Thomas Hardy's (1840–1928) novels can be described as regional because of the way he makes use of these elements in relation to a part of the West of England, that he names Wessex. On the other hand, it seems much less appropriate to describe Charles Dickens (1812–1870) as a regional novelist of London and the south of England. John Cowper Powys has been seen as a successor to Thomas Hardy, and Wolf Solent, A Glastonbury Romance (1932), along with Weymouth Sands (1934) and Maiden Castle (1936), are often referred to as his Wessex novels. As with Hardy's novels, the landscape plays a major role in Powys's works, and an elemental philosophy is important in the lives of his characters. Powys's first novel Wood and Stone was dedicated to Thomas Hardy. Maiden Castle, the last of the Wessex novels, is set in Dorchester, Thomas Hardy's Casterbridge, and which he intended to be a "rival" to Hardy's Mayor of Casterbridge. Mary Butts was a modernist novelist who works are also associated with the idea of Wessex. "Like [[John Cowper Powys|[John Cowper] Powys]], she found a key to both personal and national identity by tuning into the deep history of the Dorset landscape [with emphasis on] sacred places and folk traditions".

The regional novel is generally seen as originating with Maria Edgeworth and Walter Scott, but their regions are hardily "comparable to Hardy's Wessex, Blackmore's Exmoor, or Arnold Bennett's potteries, [... because] they are nations."
The term has also been used, in the past, disparagingly, especially with regard to women writers, as a synonym for minor writing.

Other writers that have been characterized as regional novelists, are the Brontë sisters from West Yorkshire. In 1904, novelist Virginia Woolf visited their birthplace Haworth and published an account in The Guardian on 21 December. She remarked on the symbiosis between the village and the Brontë sisters. She wrote: "Haworth expresses the Brontës; the Brontës express Haworth; they fit like a snail to its shell".

● Provided information
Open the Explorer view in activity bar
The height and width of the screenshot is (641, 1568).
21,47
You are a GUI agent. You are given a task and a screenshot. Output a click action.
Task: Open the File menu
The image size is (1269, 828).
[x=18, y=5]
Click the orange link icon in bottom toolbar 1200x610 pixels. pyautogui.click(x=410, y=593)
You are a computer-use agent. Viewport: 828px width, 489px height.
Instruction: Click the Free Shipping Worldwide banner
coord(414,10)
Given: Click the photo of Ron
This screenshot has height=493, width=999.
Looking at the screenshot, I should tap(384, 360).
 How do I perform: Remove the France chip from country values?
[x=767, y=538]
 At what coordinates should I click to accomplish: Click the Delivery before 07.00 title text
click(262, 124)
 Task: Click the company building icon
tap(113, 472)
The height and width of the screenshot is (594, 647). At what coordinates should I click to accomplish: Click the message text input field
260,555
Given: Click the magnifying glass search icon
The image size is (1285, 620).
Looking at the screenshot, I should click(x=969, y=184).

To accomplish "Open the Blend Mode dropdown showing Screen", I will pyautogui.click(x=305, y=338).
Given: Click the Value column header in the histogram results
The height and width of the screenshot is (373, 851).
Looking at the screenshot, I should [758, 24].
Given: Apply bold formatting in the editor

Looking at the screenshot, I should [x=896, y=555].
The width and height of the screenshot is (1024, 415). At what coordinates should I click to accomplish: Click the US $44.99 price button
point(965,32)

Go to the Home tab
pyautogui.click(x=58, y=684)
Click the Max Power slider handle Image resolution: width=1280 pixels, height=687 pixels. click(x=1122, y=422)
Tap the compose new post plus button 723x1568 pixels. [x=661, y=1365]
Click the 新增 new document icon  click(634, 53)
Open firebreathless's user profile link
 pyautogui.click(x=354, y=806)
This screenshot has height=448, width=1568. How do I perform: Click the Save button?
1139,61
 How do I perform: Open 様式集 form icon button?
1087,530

● About this task
Continue the passage on the regional novel from the point where it ends.

● Your response
Mary Webb (1881–1927), Margiad Evans (1909–1958) and Geraint Goodwin (1903–1942), are associate with the Welsh border region. George Eliot (1801–1886), on the other hand, is particularly associated with the rural English Midlands, whereas Arnold Bennett (1867–1931) is the novelist of the Potteries in Staffordshire, or the "Five Towns", (actually six) that now make-up Stoke-on-Trent. R. D. Blackmore (1825–1900), was one of the most famous English novelists of the second half of the nineteenth century, and he shared with Thomas Hardy a Western England background and a strong sense of regional setting in his works. Noted for his eye for and sympathy with nature, critics of the time described this as one of the most striking features of his writings. He may be said to have done for Devon what Sir Walter Scott did for the Highlands and Hardy for Wessex. However, Blackmore is now remembered for one work, Lorna Doone.

Catherine Cookson (1906 – 1998), who wrote about her deprived youth in South Tyneside, County Durham was one United Kingdom's most widely read novelists in the twentieth century. Sid Chaplin (1916–1986) is another writer from North-east England, who wrote, amongst other things, The Day of the Sardine, published in 1961, which is set in a working-class community in Newcastle upon Tyne, North Tyneside at the very beginning of the 1960s.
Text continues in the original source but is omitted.